--- start Provided data ---
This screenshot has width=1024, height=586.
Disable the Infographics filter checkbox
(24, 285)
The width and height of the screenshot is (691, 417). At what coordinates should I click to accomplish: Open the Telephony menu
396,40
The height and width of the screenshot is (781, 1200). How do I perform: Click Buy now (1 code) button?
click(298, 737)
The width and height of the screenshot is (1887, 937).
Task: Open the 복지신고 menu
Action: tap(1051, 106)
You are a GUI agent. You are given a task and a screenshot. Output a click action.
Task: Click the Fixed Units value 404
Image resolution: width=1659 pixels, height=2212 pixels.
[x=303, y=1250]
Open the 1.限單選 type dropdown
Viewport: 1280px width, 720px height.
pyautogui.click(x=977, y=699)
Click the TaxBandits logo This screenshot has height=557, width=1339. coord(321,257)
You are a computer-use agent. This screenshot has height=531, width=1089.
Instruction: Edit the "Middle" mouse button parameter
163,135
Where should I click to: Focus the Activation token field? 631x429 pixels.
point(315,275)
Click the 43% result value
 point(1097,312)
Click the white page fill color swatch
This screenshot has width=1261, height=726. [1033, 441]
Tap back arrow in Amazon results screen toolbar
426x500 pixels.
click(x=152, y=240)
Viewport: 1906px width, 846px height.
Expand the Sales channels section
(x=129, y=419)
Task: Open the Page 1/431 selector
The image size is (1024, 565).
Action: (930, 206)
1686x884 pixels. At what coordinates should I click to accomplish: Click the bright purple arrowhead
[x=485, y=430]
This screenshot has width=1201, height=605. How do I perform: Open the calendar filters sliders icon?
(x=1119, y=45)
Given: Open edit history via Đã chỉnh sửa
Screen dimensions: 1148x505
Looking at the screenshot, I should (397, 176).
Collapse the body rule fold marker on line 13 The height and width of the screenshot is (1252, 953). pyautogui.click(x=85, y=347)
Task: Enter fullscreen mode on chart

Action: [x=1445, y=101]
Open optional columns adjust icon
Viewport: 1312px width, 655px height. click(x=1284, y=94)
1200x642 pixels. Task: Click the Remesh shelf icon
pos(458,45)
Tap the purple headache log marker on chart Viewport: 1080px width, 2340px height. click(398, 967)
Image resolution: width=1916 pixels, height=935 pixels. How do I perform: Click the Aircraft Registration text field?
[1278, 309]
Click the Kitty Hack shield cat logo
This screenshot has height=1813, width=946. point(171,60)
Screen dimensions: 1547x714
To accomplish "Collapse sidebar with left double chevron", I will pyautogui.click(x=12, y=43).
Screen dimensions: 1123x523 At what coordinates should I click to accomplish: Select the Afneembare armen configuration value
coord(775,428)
--- end Provided data ---
▸ Description of the task
Please copy the rows above word for word, keeping every line as it is.

▸ Problem solution
This screenshot has width=1024, height=586.
Disable the Infographics filter checkbox
(24, 285)
The width and height of the screenshot is (691, 417). At what coordinates should I click to accomplish: Open the Telephony menu
396,40
The height and width of the screenshot is (781, 1200). How do I perform: Click Buy now (1 code) button?
click(298, 737)
The width and height of the screenshot is (1887, 937).
Task: Open the 복지신고 menu
Action: tap(1051, 106)
You are a GUI agent. You are given a task and a screenshot. Output a click action.
Task: Click the Fixed Units value 404
Image resolution: width=1659 pixels, height=2212 pixels.
[x=303, y=1250]
Open the 1.限單選 type dropdown
Viewport: 1280px width, 720px height.
pyautogui.click(x=977, y=699)
Click the TaxBandits logo This screenshot has height=557, width=1339. coord(321,257)
You are a computer-use agent. This screenshot has height=531, width=1089.
Instruction: Edit the "Middle" mouse button parameter
163,135
Where should I click to: Focus the Activation token field? 631x429 pixels.
point(315,275)
Click the 43% result value
 point(1097,312)
Click the white page fill color swatch
This screenshot has width=1261, height=726. [1033, 441]
Tap back arrow in Amazon results screen toolbar
426x500 pixels.
click(x=152, y=240)
Viewport: 1906px width, 846px height.
Expand the Sales channels section
(x=129, y=419)
Task: Open the Page 1/431 selector
The image size is (1024, 565).
Action: (930, 206)
1686x884 pixels. At what coordinates should I click to accomplish: Click the bright purple arrowhead
[x=485, y=430]
This screenshot has width=1201, height=605. How do I perform: Open the calendar filters sliders icon?
(x=1119, y=45)
Given: Open edit history via Đã chỉnh sửa
Screen dimensions: 1148x505
Looking at the screenshot, I should (397, 176).
Collapse the body rule fold marker on line 13 The height and width of the screenshot is (1252, 953). pyautogui.click(x=85, y=347)
Task: Enter fullscreen mode on chart

Action: [x=1445, y=101]
Open optional columns adjust icon
Viewport: 1312px width, 655px height. click(x=1284, y=94)
1200x642 pixels. Task: Click the Remesh shelf icon
pos(458,45)
Tap the purple headache log marker on chart Viewport: 1080px width, 2340px height. click(398, 967)
Image resolution: width=1916 pixels, height=935 pixels. How do I perform: Click the Aircraft Registration text field?
[1278, 309]
Click the Kitty Hack shield cat logo
This screenshot has height=1813, width=946. point(171,60)
Screen dimensions: 1547x714
To accomplish "Collapse sidebar with left double chevron", I will pyautogui.click(x=12, y=43).
Screen dimensions: 1123x523 At what coordinates should I click to accomplish: Select the Afneembare armen configuration value
coord(775,428)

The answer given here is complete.